▶ WORK TO COMPLETE
Locate each line in the records below that contains the word "width", and copy those lines.

Records for pointing to text and elements:
═══
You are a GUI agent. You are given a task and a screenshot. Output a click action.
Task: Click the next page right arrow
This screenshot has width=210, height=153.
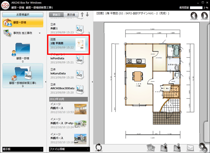point(204,16)

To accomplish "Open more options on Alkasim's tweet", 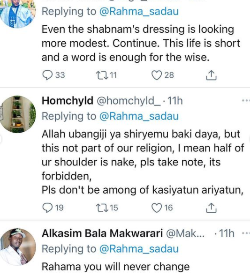I will click(246, 233).
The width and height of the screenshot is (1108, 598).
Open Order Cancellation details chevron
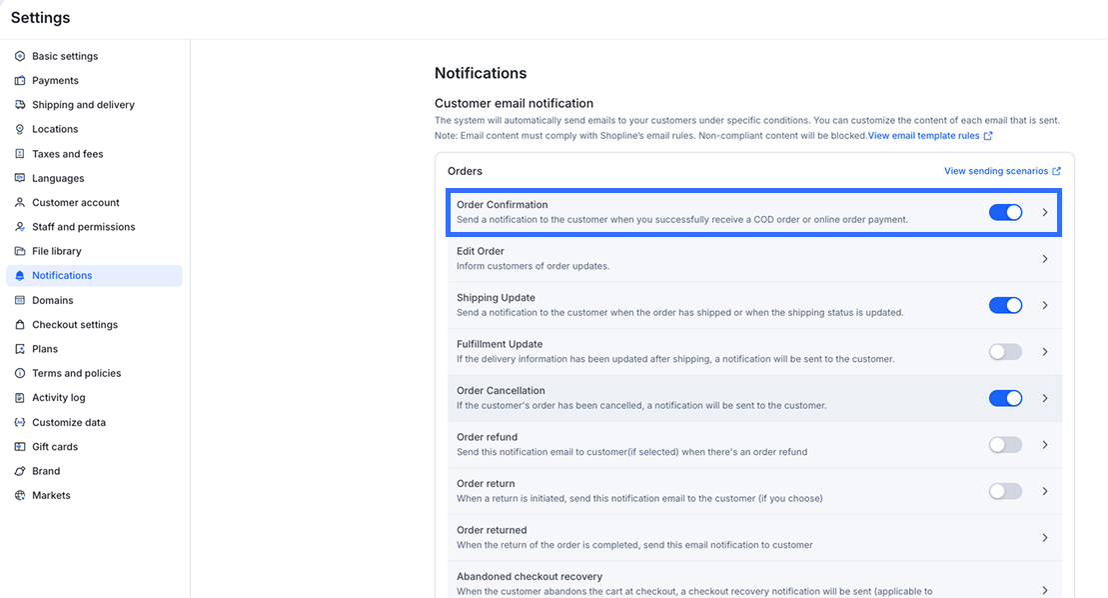pyautogui.click(x=1045, y=398)
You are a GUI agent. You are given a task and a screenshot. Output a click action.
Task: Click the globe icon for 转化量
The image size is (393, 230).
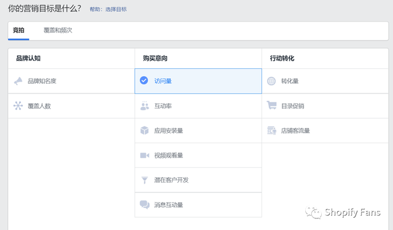click(271, 81)
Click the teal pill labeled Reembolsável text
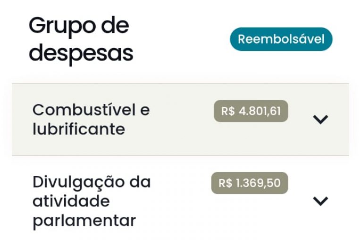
═══
▶ RESULT FOR THIS EXERCISE
This screenshot has width=210, height=153.
The width and height of the screenshot is (1108, 598).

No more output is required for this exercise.